Le bad trip se produit, pourtant. Plus souvent qu’à son tour. En fait, nos attentes démesurées augmentent ses chances de se produire (mais nous restons sourds à toute logique en la matière).

GroundFloor-650

Voilà comment les choses bien souvent se passent : les yeux brillants, vous, c’est-à-dire le téléphage éperdu d’amour et d’espoir (mais quand même surtout d’espoir), lancez le pilote. En cet instant vous oubliez tout ce que vous avez lu, tout ce que vous avez entendu, les avertissements de vos camarades qui sont passés par là avant vous et qui vous ont pourtant prévenu : « c’est pas génial ». Intellectuellement, on a beau savoir qu’une comédie de TBS est rarement un chef d’œuvre de télévision (euphémisme), on se dit qu’il y a une petite chance de retrouver, vous savez, la « patte », ce petit détail qui va nous chavirer malgré tout. D’ailleurs les autres ne comprennent pas vraiment, ils n’ont pas ressenti ce que vous avez ressenti précédemment. VOUS, vous saurez apprécier.
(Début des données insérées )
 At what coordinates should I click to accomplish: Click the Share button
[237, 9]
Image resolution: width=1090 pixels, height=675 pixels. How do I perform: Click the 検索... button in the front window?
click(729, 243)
Et puis les minutes s’égrènent et il faut bien reconnaître que ce n’est pas la panacée, que vous n’appréciez pas, et qu’on ne reconnaît pas l’ombre d’une patte. Vous aimeriez tracer des parallèles, peut-être réussir à décrocher le détail qui va vous réconcilier. Avec l’énergie du désespoir, vous vous réjouissez de la présence d’un acteur que vous appréciez (justement à cause de votre expérience précédente avec le showrunner), et tentez laborieusement d’ignorer avec toute la malhonnêteté intellectuelle dont vous êtes capable.
Difficile d’expliquer cet impératif que vous ressentez à trouver quelque chose à sauver -au moins aussi difficile que de trouver quelque chose à sauver !- mais vous luttez de toutes vos forces parce que sinon, il vous faudra admettre que vous êtes déçu par quelqu’un en qui vous aviez confiance. C’est ça le problème, vous avez oublié d’être objectif, ou même méfiant.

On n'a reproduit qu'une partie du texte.